Задание —
Проверьте, соответствуют ли тексту о театральных поисках Брука три утверждения ниже. На каждое ответьте «да» или «нет» и процитируйте слова текста, которые это решают.
1. По мнению автора, актер сам «делает» движение.
2. Об «огне события» Брук говорил в связи с Оргастом.
3. Внезапность события обусловлена «фиксацией» динамического процесса.

Выбранный текст —
══════════════════════════════

Мы полагаем, что поиски Брука в театре структурированы вокруг трех полярных элементов: энергии, движения и взаимоотношений. "Мы знаем, что видимая поверхность мира - это только корка", - пишет Брук. - "А под коркой - кипящая материя, подобная той, которую мы видим, если всматриваемся в вулкан. Каким образом высвободить, выпустить наружу эту энергию?".7 Театральная реальность может быть определена, как движение энергии, движение как таковое, которое постигается посредством определенных взаимоотношений: взаимоотношений актеров и взаимоотношений между текстом, актерами и аудиторией. Движение не может быть результатом действия актера: актер не "делает" движения, оно само движется сквозь него (или нее). Брук приводит в качестве примера Мерса Канингема (Merce Cunningham): "Он натренировал свое тело быть послушным, его техника - его слуга, и потому, вместо того, чтобы быть занятым "деланием" движения, он просто позволяет движению раскрыться вместе с раскрыванием музыки".8
Одновременное присутствие энергии, движения и определенных взаимоотношений вызывают к жизни театральное событие. В связи с Оргастом (Orgast) Брук говорил об "огне события", который является "самой удивительной вещью театрального представления, посредством которой все вещи, над которыми мы работали, вдруг попали на свое собственное место".9 Это "попадание вещей на свое место" означает внезапное обнаружение структуры, скрытой под разнообразием форм. Поэтому Брук считал сущностью театрального творчества "высвобождение динамического процесса".10. И именно тем фактом, что имеет место "высвобождение", а не "фиксация" или "схватывание" этого процесса, и обусловлена внезапность события. Линейное развертывание - это способ видения событий с позиций механического детерминизма, тогда, как здесь событие связано со структурой, которая в принципе не является линейной. Здесь событие - следствие каких-то "боковых", вторичных взаимоотношений и взаимосвязей.
Событие - другое ключевое слово, которое часто использует Брук, делая на нем ударение. Может ли быть простым совпадением, что это же самое слово проходит красной линией через современную научную теорию, начиная с Энштейна и Минковского? И не базируется ли реальность на едином основании, залегающем глубже бесконечного разнообразия внешних видимых форм?

══════════════════════════════

Исходные данные —
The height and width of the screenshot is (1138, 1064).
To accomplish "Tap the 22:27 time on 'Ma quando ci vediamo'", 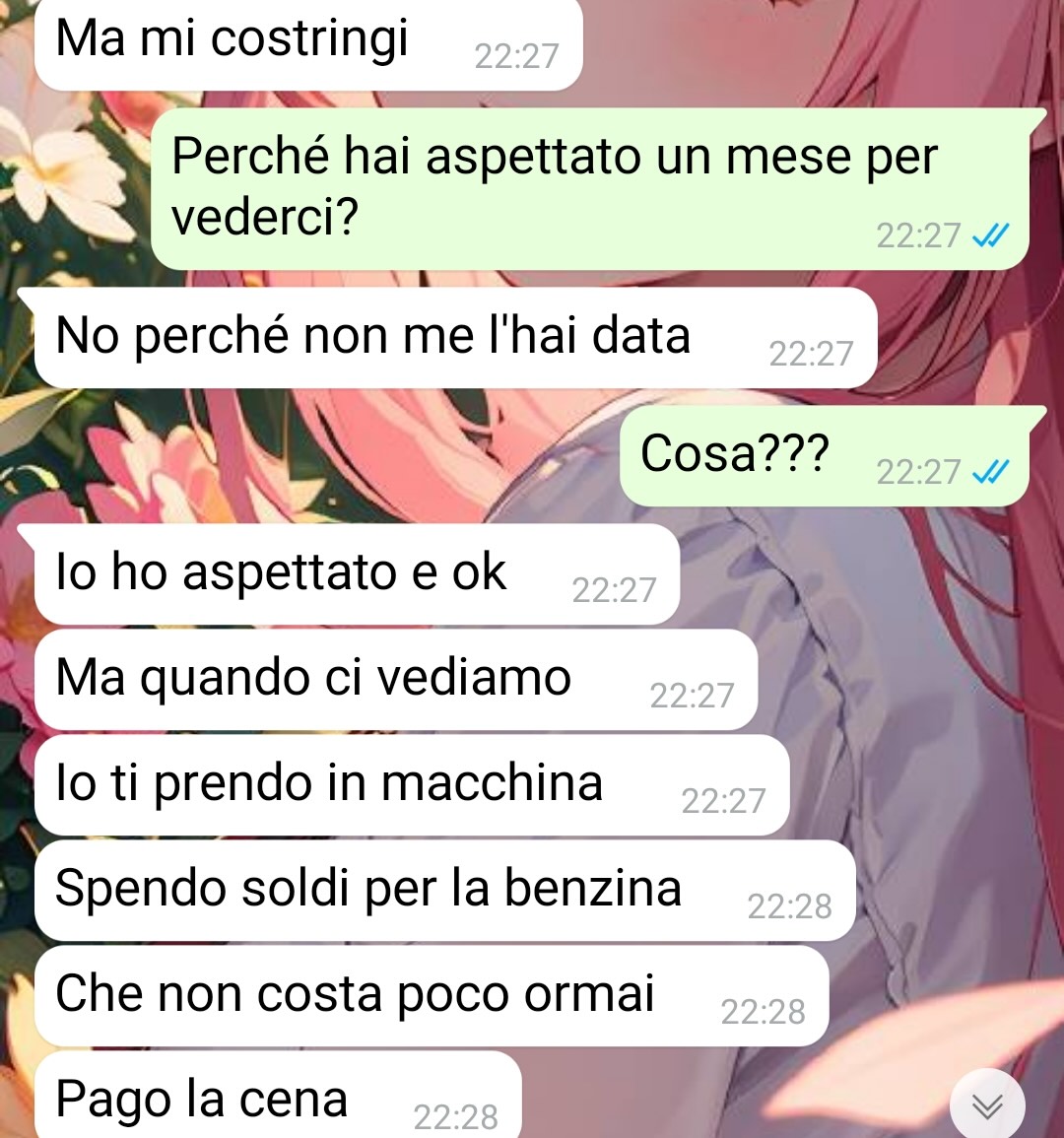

══════════════════════════════

Ответ —
1. Нет: «Движение не может быть результатом действия актера: актер не "делает" движения, оно само движется сквозь него (или нее)».
2. Да: «В связи с Оргастом (Orgast) Брук говорил об "огне события"».
3. Нет: «И именно тем фактом, что имеет место "высвобождение", а не "фиксация" или "схватывание" этого процесса, и обусловлена внезапность события».